SECTION 7.03 Survival of Agreement. All covenants, agreements, representations and warranties made by the Loan Parties in the Loan Documents and in the certificates or other instruments prepared or delivered in connection with or pursuant to this Agreement or any other Loan Document shall be considered to have been relied upon by the Lenders and shall survive the execution and delivery of the Loan Documents and the making of any Loans, regardless of any investigation made by any Lender on their behalf and notwithstanding that the Collateral Agent or any Lender may have had notice or knowledge of any Default or incorrect representation or warranty at the time any credit is extended under the Credit Agreement, and shall continue in full force and effect as long as the principal of or any accrued interest on any Loan or any fee or any other amount payable under any Loan Document is outstanding and unpaid and so long as the Commitments have not expired or terminated.
SECTION 7.04 Binding Effect; Several Agreement. This Agreement shall become effective as to any Loan Party when a counterpart hereof executed on behalf of such Loan Party shall have been delivered to the Collateral Agent and a counterpart hereof shall have been executed on behalf of the Collateral Agent, and thereafter shall be binding upon such Loan Party and the Collateral Agent and their respective permitted successors and assigns, and shall inure to the benefit of such Loan Party, the Collateral Agent and the other Secured Parties and their respective successors and assigns, except that no Loan Party shall have the right to assign or transfer its rights or obligations hereunder or any interest herein or in the Collateral (and any such assignment or transfer shall be void) except as expressly contemplated or permitted by this Agreement or the Credit Agreement. This Agreement shall be construed as a separate agreement with respect to each Loan Party and may be amended, modified, supplemented, waived or released with respect to any Loan Party without the approval of any other Loan Party and without affecting the obligations of any other Loan Party hereunder.

--

**Goal**: According to the loan agreement excerpt, what is the status of an assignment or transfer by a Loan Party that the agreement or the Credit Agreement does not expressly contemplate or permit?

**Data extract**:
--

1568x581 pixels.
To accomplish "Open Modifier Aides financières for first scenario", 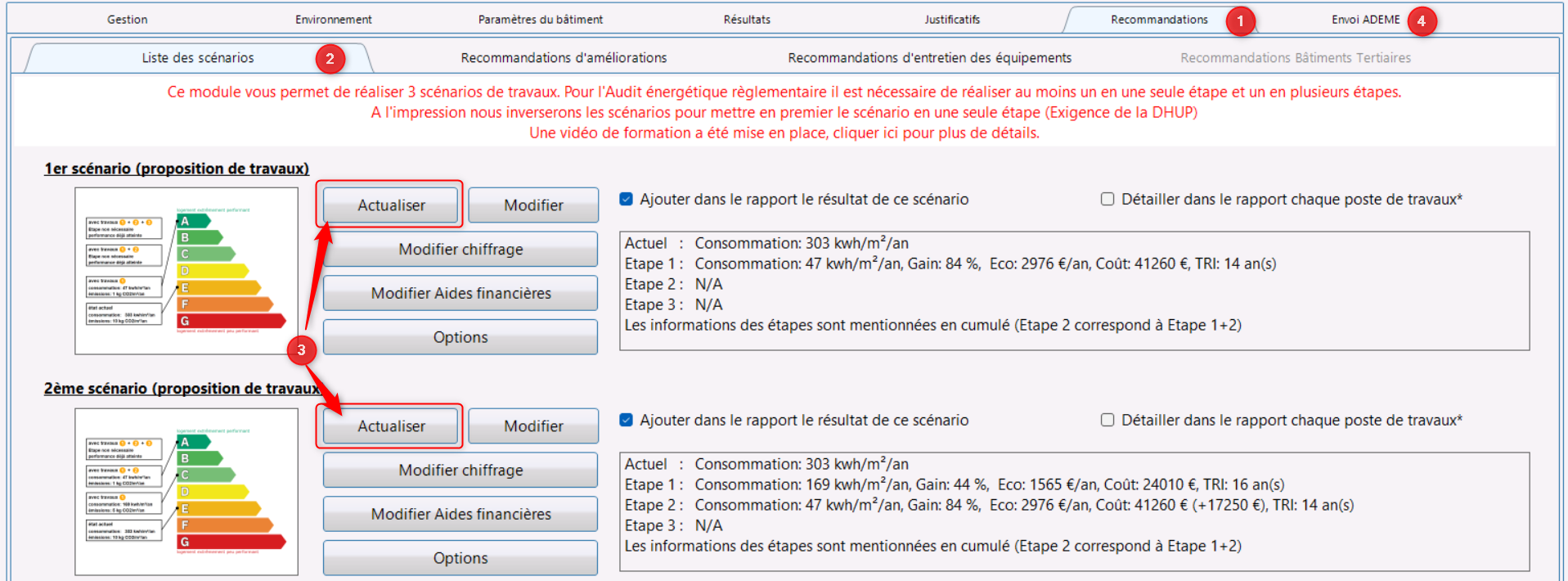I will pyautogui.click(x=461, y=293).
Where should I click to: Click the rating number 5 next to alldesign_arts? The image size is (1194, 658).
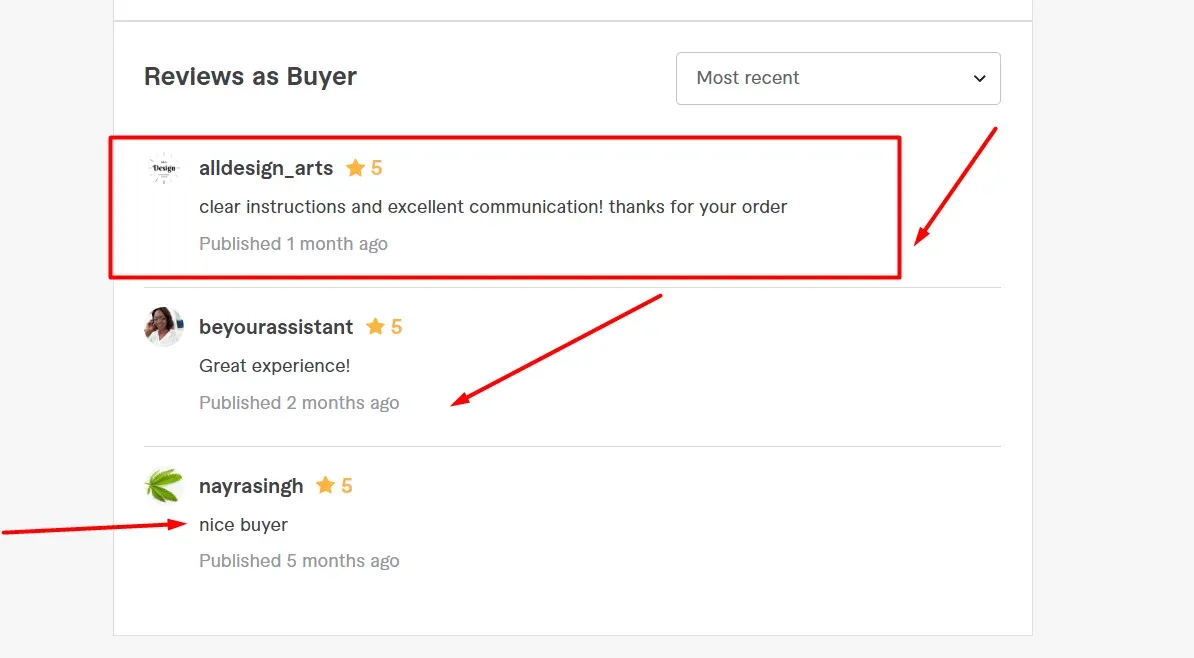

--

**Correct response**: Such an assignment or transfer is void.